I also want to raise the issue of the 392 abandoned firearms left, inexplicably, in a container inside Garda Headquarters. This is an image of the inside of the container. I will give this image to the Minister. This is how firearms were stored by An Garda Síochána. A total of 392 firearms were discovered, with documentation located for only 102 firearms and no documentation found for the remaining 290 lethal firearms. Of the 392 firearms, only 154 were recorded on PULSE and 92 had no serial number. The Minister must accord the media reports which point out a Winchester pump-action shotgun was taken in by An Garda Síochána, first in 2009 under PID6311647 and, second, in 2023 under PID22772305. I understand this has been investigated by An Garda Síochána but why was a section 41 on this not put to the Minister on time? It is concerning section 41s are not being put to the Minister on time.. I am really concerned about why it took eight months for the Garda Commissioner to report this to the Minister's Department. Why did it take so long? There is a deep concern about this and what else we do not know regarding how firearms are managed, what happened inside that container and if there were any other instances we do not know about.
I have several other issues which I will raise with the Minister at another time, but I wish to raise one more. It relates to the discovery of 8 kg of pure cocaine mistakenly dumped by Forensic Science Ireland.
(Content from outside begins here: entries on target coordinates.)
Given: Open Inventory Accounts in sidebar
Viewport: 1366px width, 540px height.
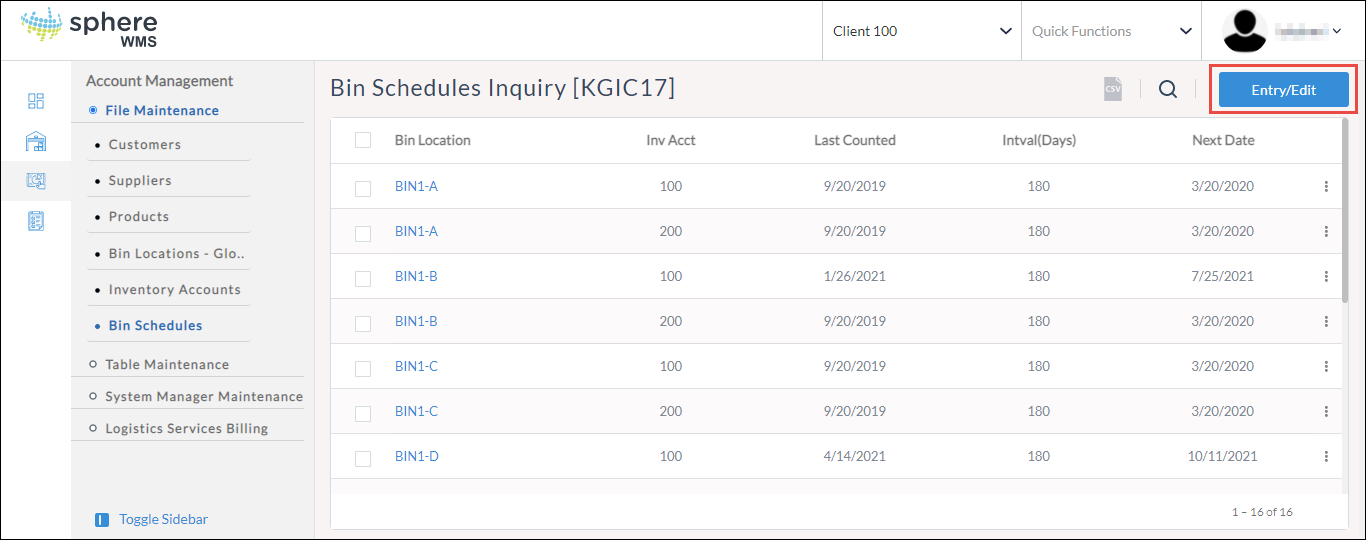Looking at the screenshot, I should pyautogui.click(x=174, y=290).
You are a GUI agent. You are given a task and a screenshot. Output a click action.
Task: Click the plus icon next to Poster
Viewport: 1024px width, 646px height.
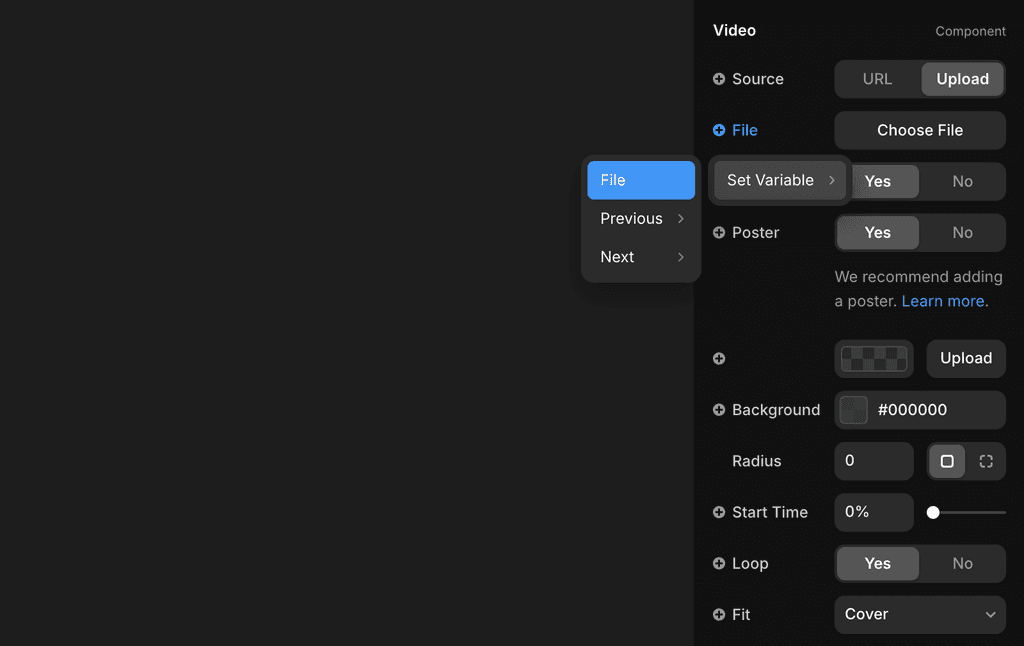719,232
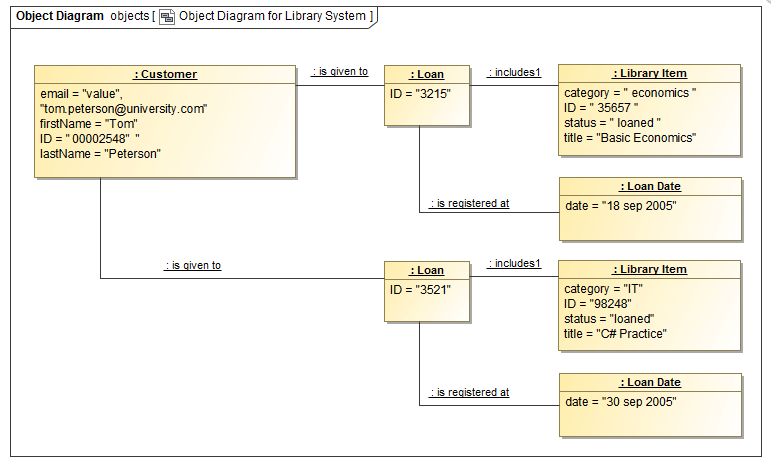Select the "includes1" label near Loan 3521
771x467 pixels.
tap(514, 264)
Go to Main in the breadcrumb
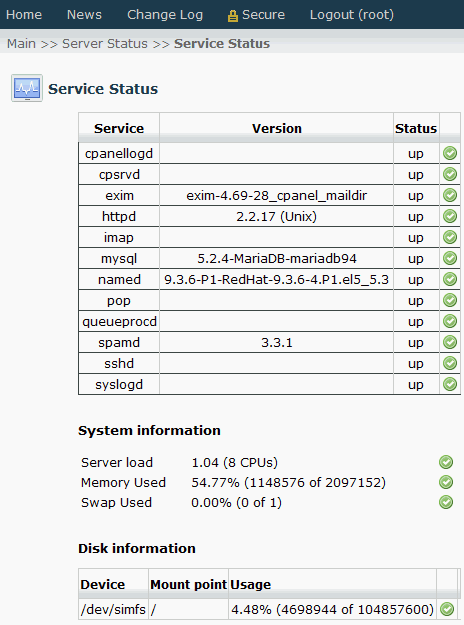The width and height of the screenshot is (464, 625). (x=21, y=43)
Was the Minister alerted by either the Garda Commissioner or the director general of Forensic Science Ireland that, in April 2019, when Forensic Science Ireland, an agency within the Department of Justice was disposing of items, including a locker, in a basement area within the Garda Headquarters complex, those who were brought in from outside, a private company, realised the locker was heavier than all the other lockers, and when they opened it, out fell 8 kg of cocaine. How in the name of God did that happen? How was this possible and what knowledge did the Department have in this regard? Only for the fact the private company was so honourable, that cocaine could have ended up back on the streets. The company obviously dealt with it appropriately.
I have many more issues like those I have just raised, some very serious, to discuss with the Minister again. I will support him if he looks backwards as well as forwards in respect of the challenging issues we have in policing and in An Garda Síochána. I told him this to his face less than two hours ago, but please, Minister, make your own judgements and put fresh lenses on everything that has happened. Do not depend on just your Department. If you do that, I will support you. If he do that, you will be a successful Minister. If you do not, I guarantee on the floor of this Dáil that you will not.